Selected excerpt →
Amid trade war talk of expanding Canadian energy infrastructure, a new report reveals that direct Canadian subsidies to the fossil fuel and petrochemical sectors reached nearly $30 billion in 2024.

For comparison’s sake, Canada spent between $38 billion and $39 billion on defense in 2024. 
 
 “Oil and gas companies – emboldened by their influence over President Trump – are exploiting the current economic uncertainty to call on governments to double down on fossil fuels,” Julia Levin, associate director of national climate with nonprofit group Environmental Defence, which put out the report, said in a statement.

Levin notes that oil and gas companies have been vocal in their demand that politicians work to expand pipelines and related projects, and seek new export markets for Canadian fossil fuels. Meanwhile, Canadian taxpayers, who fund the companies’ subsidies, face the expensive consequences of climate change and related disasters.

In recent weeks, the chief executives of Canada’s major oil and gas companies — including Suncor, Cenovus, Enbridge, and Imperial — signed an open letter to the leaders of four of Canada’s major political parties. In it, they demand federal party leaders to eliminate regulations, emissions caps, tanker bans on the West Coast, and carbon levees on major emitters.

The open letter was endorsed by prominent Canadian conservatives, including Conservative Party leader Pierre Poilievre. Alberta Premier Danielle Smith recently repeated many of the same industry talking points in defending her taxpayer-funded trip to attend a controversial PragerU fundraiser where she shared a stage with far-right influencer Ben Shapiro.  
 
 Last month, Liberal leader Mark Carney indicated his interest in building new east-west pipelines, ostensibly to reduce dependence on foreign imports and develop new trade opportunities. 

“This push ignores the fact that fossil fuels come at a high price — not just at the pump, but through rising costs of groceries, worsening health outcomes, damage to property and huge government handouts,” said Levin in the statement. 

“It also ignores the rapid energy transition towards renewable energy that is happening globally.”

Among Environmental Defence’s principal findings is that the Canadian government spent $29.6 billion on the fossil fuel sector in 2024, which is nearly $6 billion more than what it would cost to build interprovincial grid connection infrastructure. Recent research from the International Institute for Sustainable Development suggests that a national electrical grid could lower electricity costs nationwide, create hundreds of thousands of new clean tech jobs, stabilize electricity costs, improve Canadians’ health, and provide Canada with the energy security currently threatened by the Trump trade war.

The Trans Mountain project has received $21 billion in government financing. Credit: Sally T. Buck / Flickr (CC BC NC ND 2.0)

Canada’s direct subsidies includes approximately $21 billion in financing for the Trans Mountain Pipeline, $7.5 billion from Export Development Canada (which included money for LNG and carbon capture, and financing for Canadian companies and companies and governments seeking to buy Canadian products), and another $700 million for LNG infrastructure.
 
Big Oil regularly promotes LNG and carbon capture as potential solutions for the climate crisis, though these arguments have been thoroughly debunked. LNG advocates in Canada often characterize it as a “bridge fuel” that could be used to help developing nations transition away from coal. Recent research indicates that the world’s two largest coal users — India and China — are in fact transitioning directly to renewable energy systems like solar and wind.

Task → Please echo the report on Canadian fossil fuel subsidies word for word, everything from "Among Environmental Defence’s" down to "Trump trade war.".

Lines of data
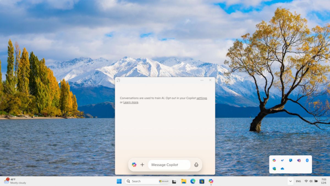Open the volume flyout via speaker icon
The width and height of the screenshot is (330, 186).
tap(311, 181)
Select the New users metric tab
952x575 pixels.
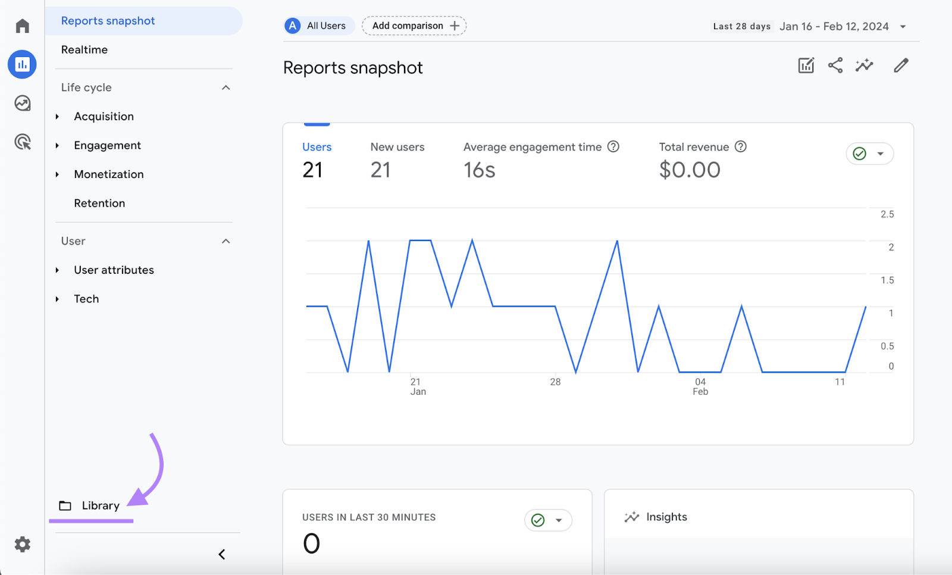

Final answer →
Among Environmental Defence’s principal findings is that the Canadian government spent $29.6 billion on the fossil fuel sector in 2024, which is nearly $6 billion more than what it would cost to build interprovincial grid connection infrastructure. Recent research from the International Institute for Sustainable Development suggests that a national electrical grid could lower electricity costs nationwide, create hundreds of thousands of new clean tech jobs, stabilize electricity costs, improve Canadians’ health, and provide Canada with the energy security currently threatened by the Trump trade war.